A fresh start of Lanvin finally revealed from the 13th century Musée de Cluny, as the new Creative Director for menswear and womenswear, Bruno Sialelli presented his debut show for fall/winter 19 collection. With the theme of Mystic Pilgrims, he portrayed the models with no-makeup looks, sleek hair look, only adorned with unique gold earrings and rings. All attention goes to what the outfits and accessories represent.

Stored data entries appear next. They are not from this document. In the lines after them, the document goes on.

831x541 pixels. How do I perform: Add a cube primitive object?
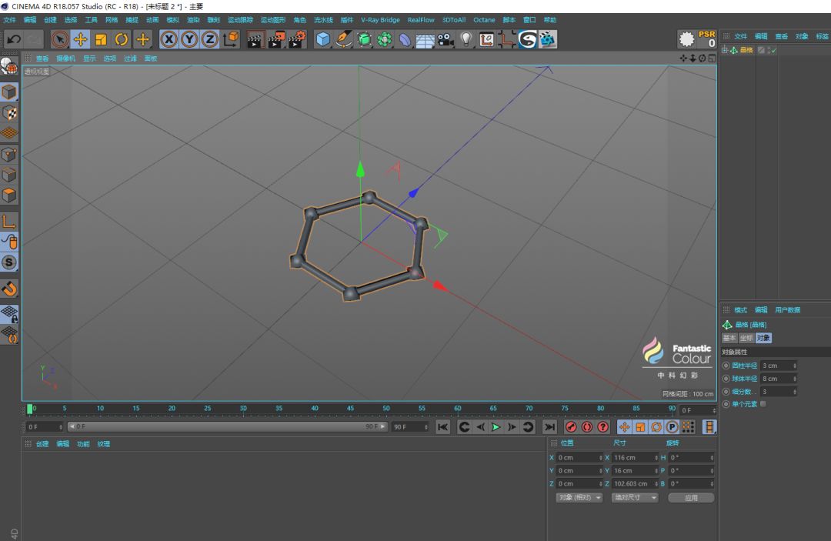(x=323, y=39)
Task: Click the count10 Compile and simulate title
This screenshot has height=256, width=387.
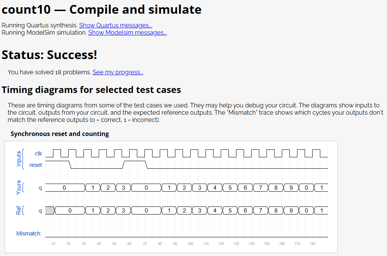Action: 101,10
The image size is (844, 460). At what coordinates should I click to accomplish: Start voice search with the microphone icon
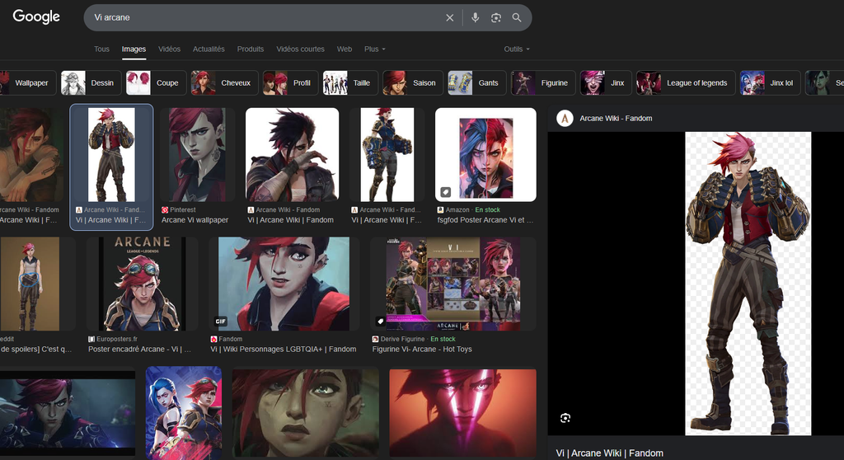click(475, 17)
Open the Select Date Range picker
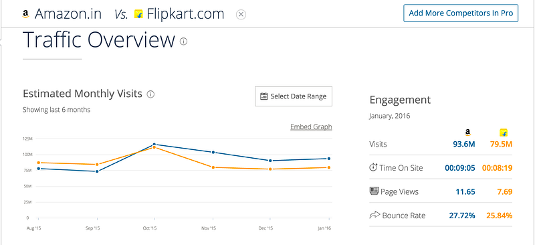This screenshot has width=535, height=245. (x=294, y=96)
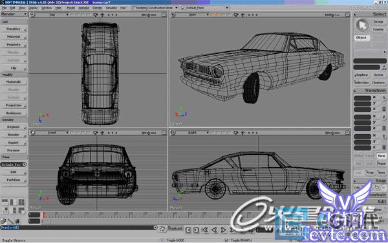Click the Primitive button under Get
Image resolution: width=388 pixels, height=243 pixels.
[x=14, y=29]
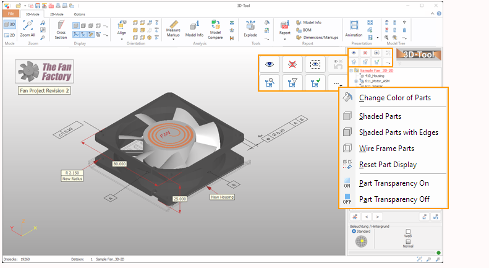
Task: Toggle the Weiß background checkbox
Action: click(x=408, y=231)
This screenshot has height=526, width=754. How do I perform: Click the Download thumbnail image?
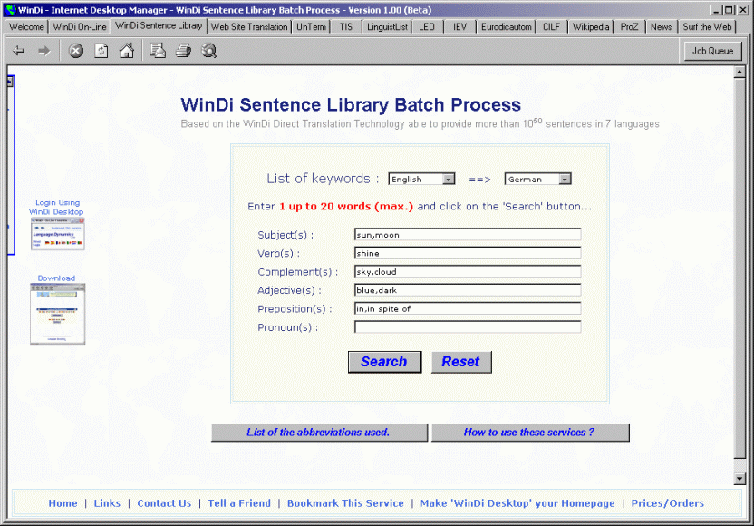tap(57, 314)
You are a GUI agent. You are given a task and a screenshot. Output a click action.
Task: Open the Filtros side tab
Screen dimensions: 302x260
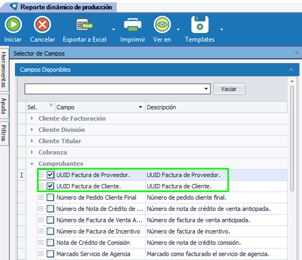[4, 133]
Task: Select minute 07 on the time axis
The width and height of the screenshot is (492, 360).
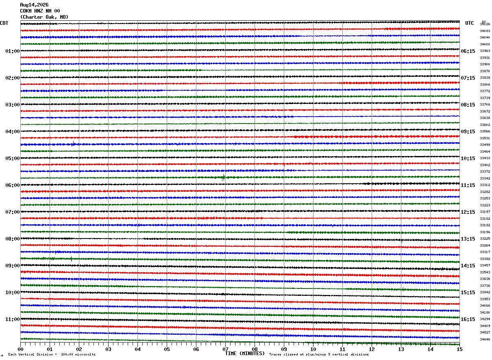Action: (225, 349)
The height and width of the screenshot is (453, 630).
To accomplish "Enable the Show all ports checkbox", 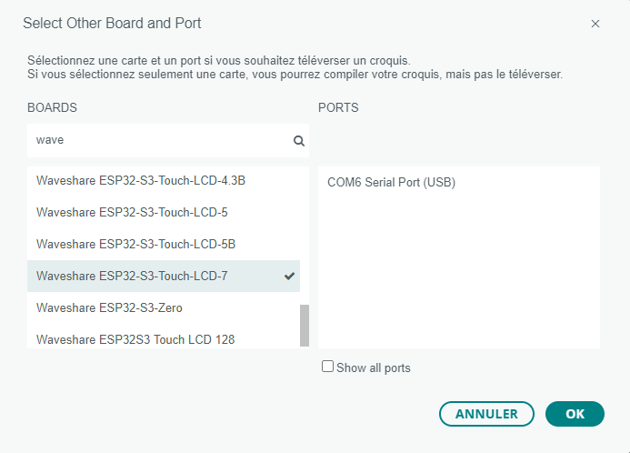I will pos(327,367).
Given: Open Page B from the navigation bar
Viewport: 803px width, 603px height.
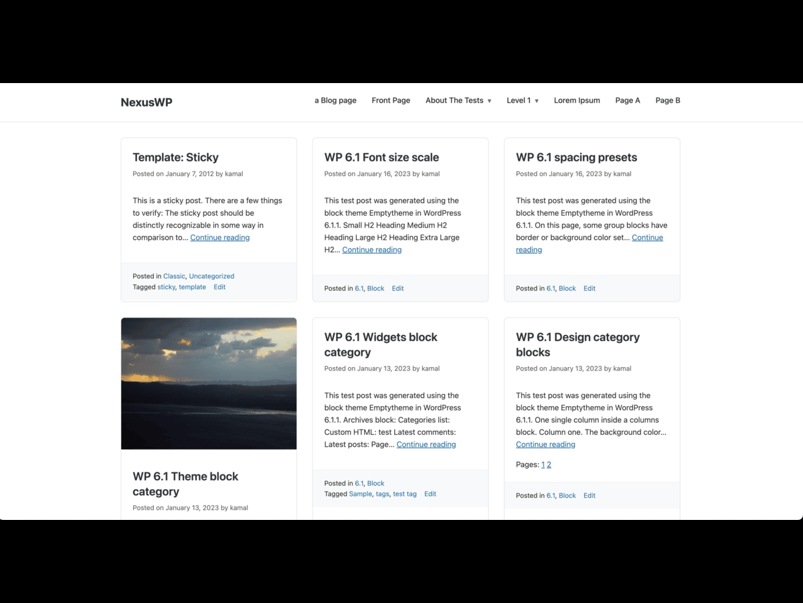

He contemplated on the life and times of Jeanne Lanvin, the founder of Lanvin, as a vital optimism permeates this respectful evolution – acknowledging the maison as a florilegium of creative energy. Embodying a folkloric spirit, the fall/winter 2019 collection roams from the Rue Saint-Honoré to Brest and far beyond, reminiscing upon cinematic and literary personas through history.
Reviving Lanvin’s playful narrative in a symphony of romantic archetypes, Sialelli draws upon a multitude of moods: from nautical to bucolic, regal to childlike, the collection personifies lyrical conversations in cloth. Pre-Raphaelite colours depart from Lanvin “quattrocento” blue into powdery shades of avocado, absinthe, banana and bergamot warmed by mahogany, navy, tomato, and a blaze of ultraviolet. Inciting pure comfort and a suite of leisurely pursuits, classic shapes are spliced with sensual fabrications,
as Norwegian blankets, exotic Fair Isles, and giant clan tartans swaddle inherently French garments. “Whole garment” knits create sinuous volumes shaped in cashmere and lurex, whilst the vareuse from Brittany, the heart-collar caban, zipped blousons and riding coats are rendered in cashmere, gabardine, intarsia shearling or wool gazar.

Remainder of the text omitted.